-- Opening Marker --

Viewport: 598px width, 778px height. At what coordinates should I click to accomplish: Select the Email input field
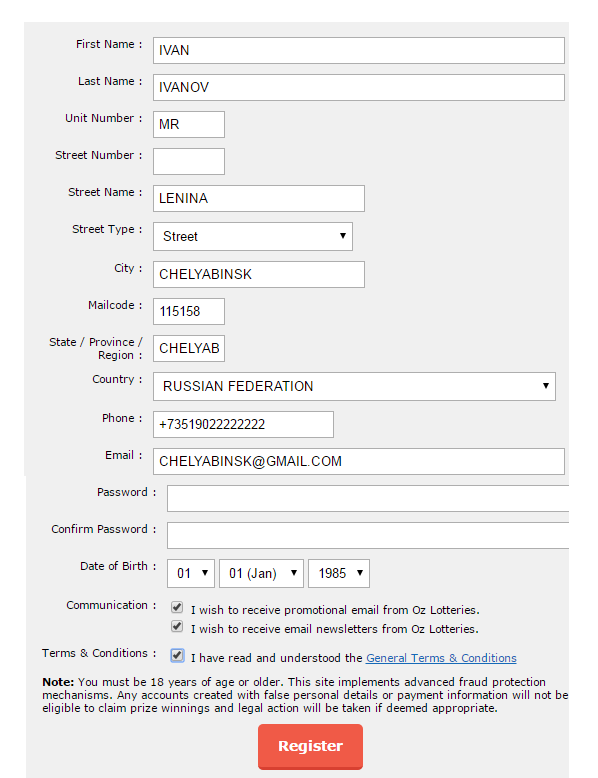click(x=358, y=461)
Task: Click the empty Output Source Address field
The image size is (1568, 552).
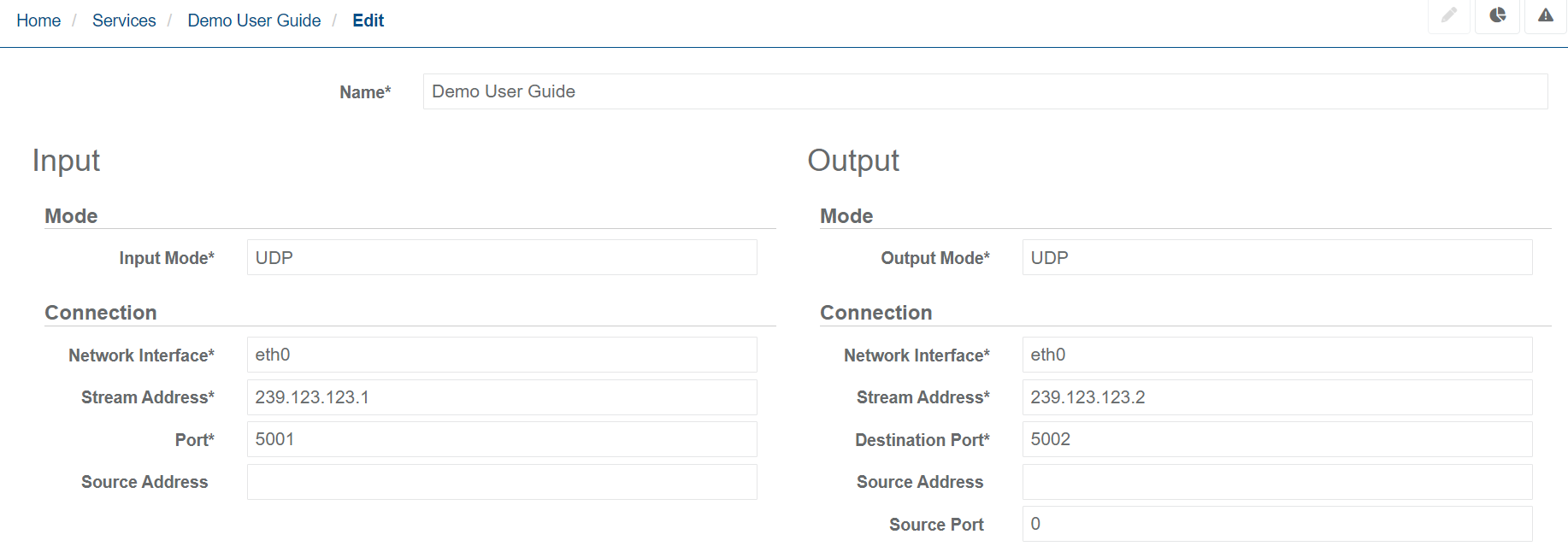Action: pyautogui.click(x=1276, y=482)

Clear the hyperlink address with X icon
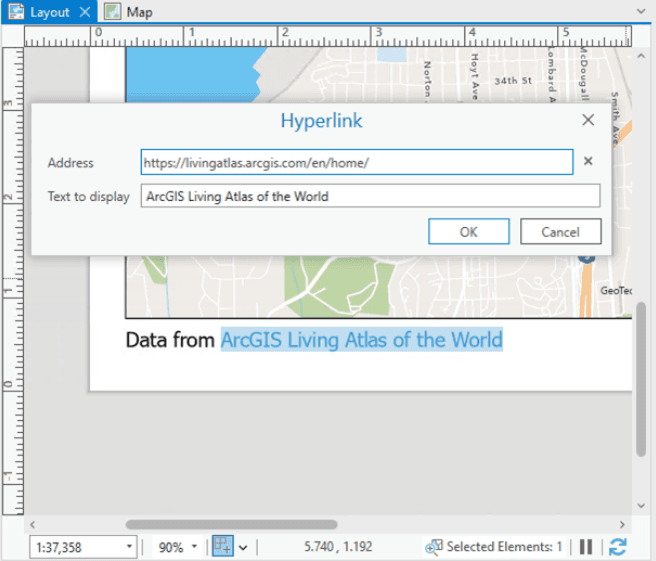[x=588, y=162]
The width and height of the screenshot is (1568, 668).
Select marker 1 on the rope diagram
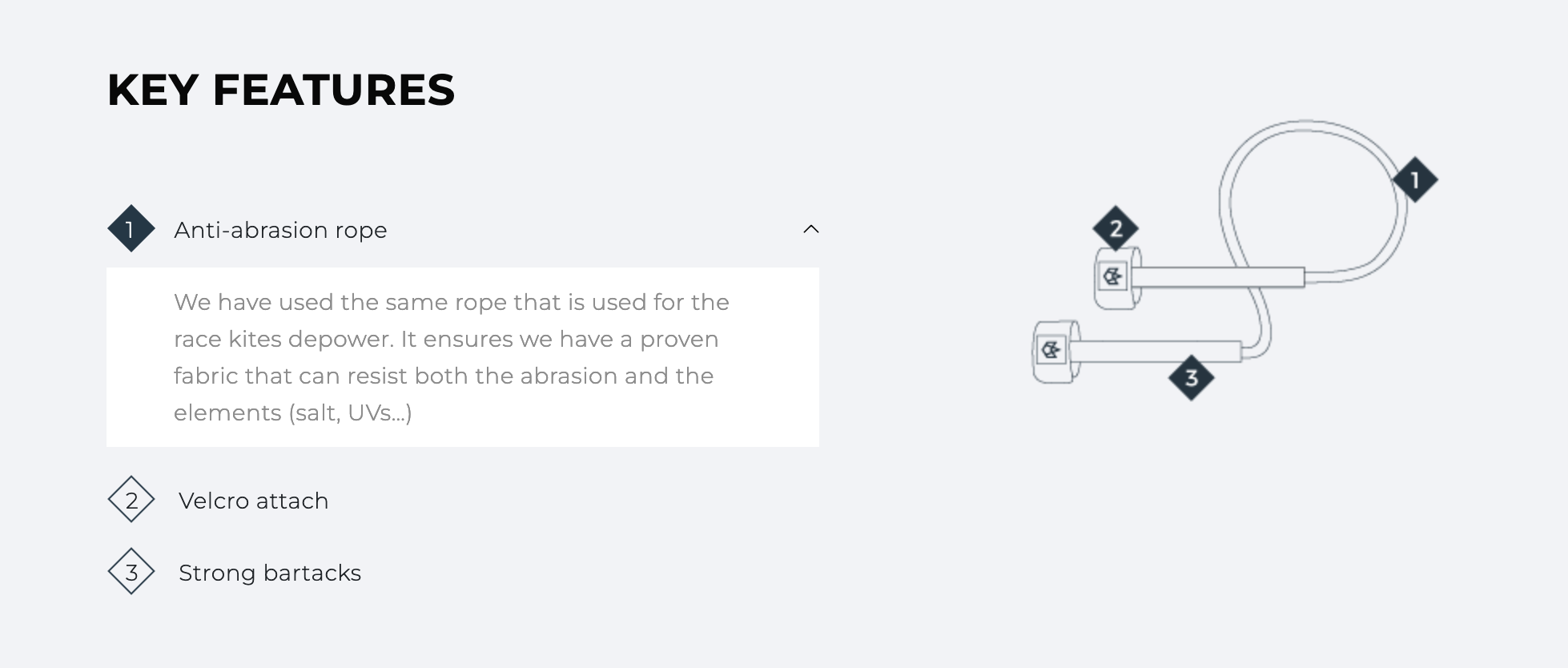point(1414,179)
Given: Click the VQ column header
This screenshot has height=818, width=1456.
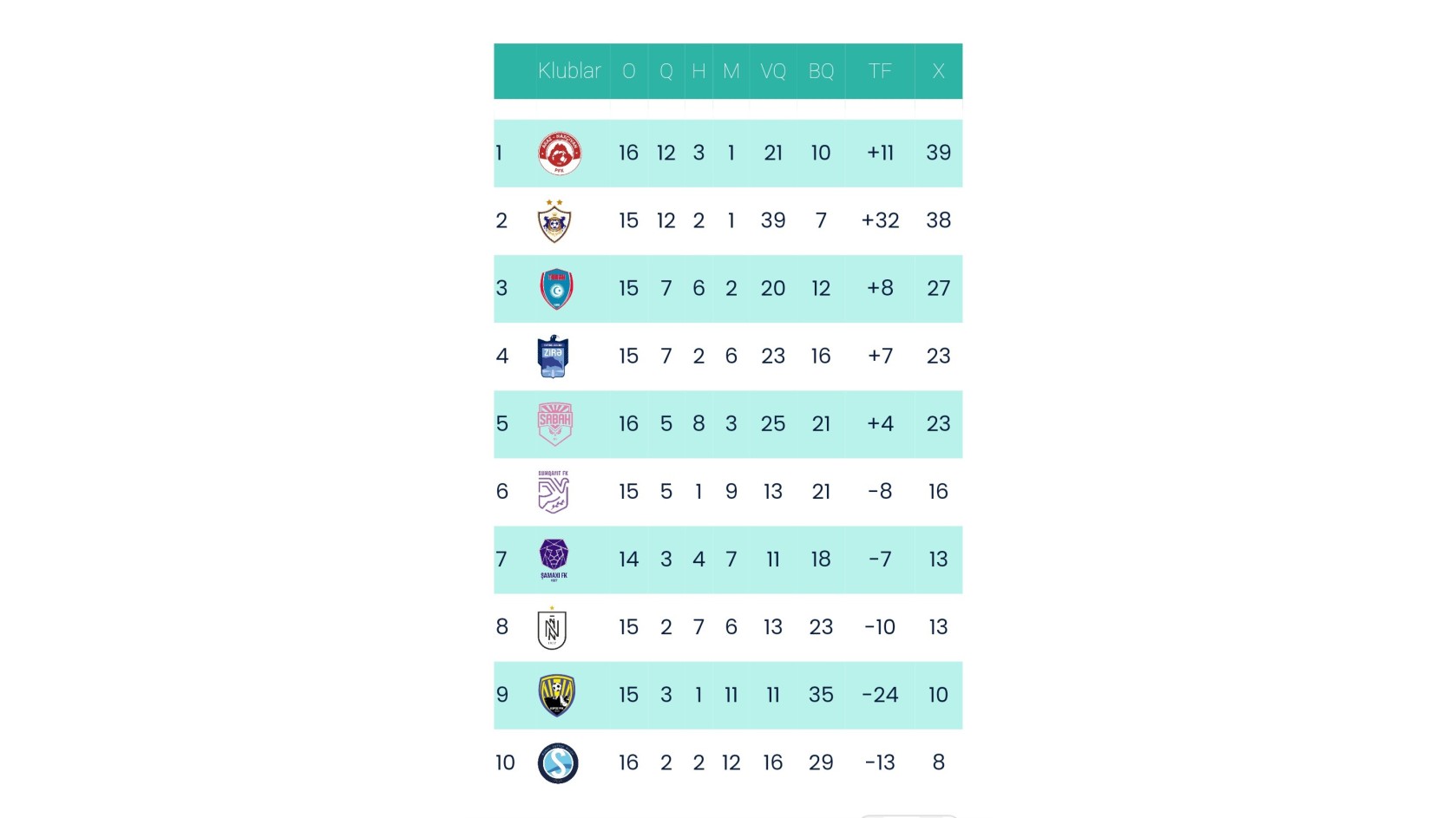Looking at the screenshot, I should click(x=773, y=71).
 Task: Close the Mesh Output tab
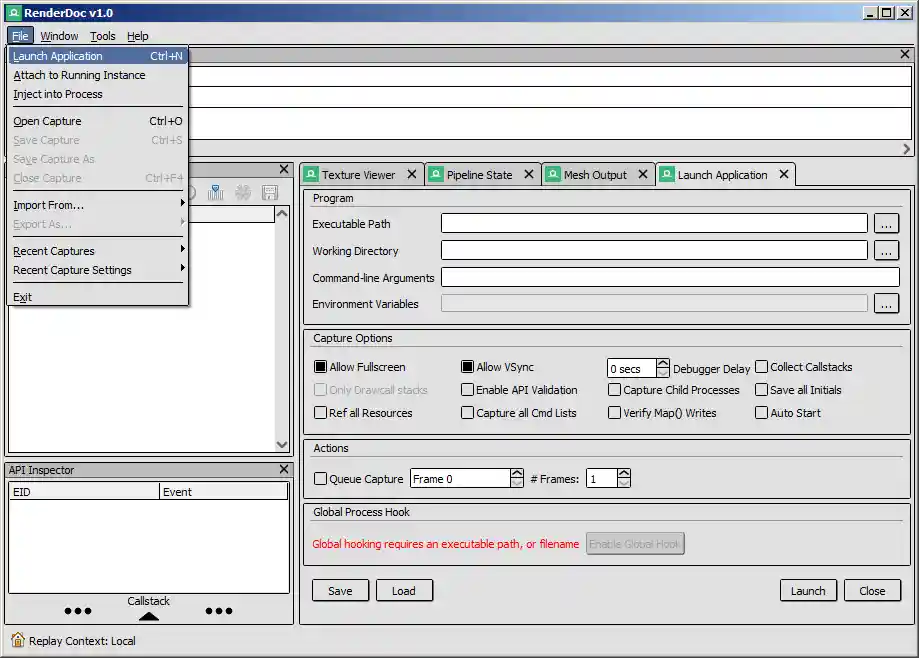[x=643, y=174]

-- Closing Marker --

> **YOUR INSTRUCTIONS**: Please repeat, exactly as written, only the lines from the line with "Given: Click the VQ column header" to the end of the data, leaving out every picture.

> **RESPONSE FOR THIS EXERCISE**:
Given: Click the VQ column header
This screenshot has height=818, width=1456.
Looking at the screenshot, I should click(x=773, y=71).
 Task: Close the Mesh Output tab
[x=643, y=174]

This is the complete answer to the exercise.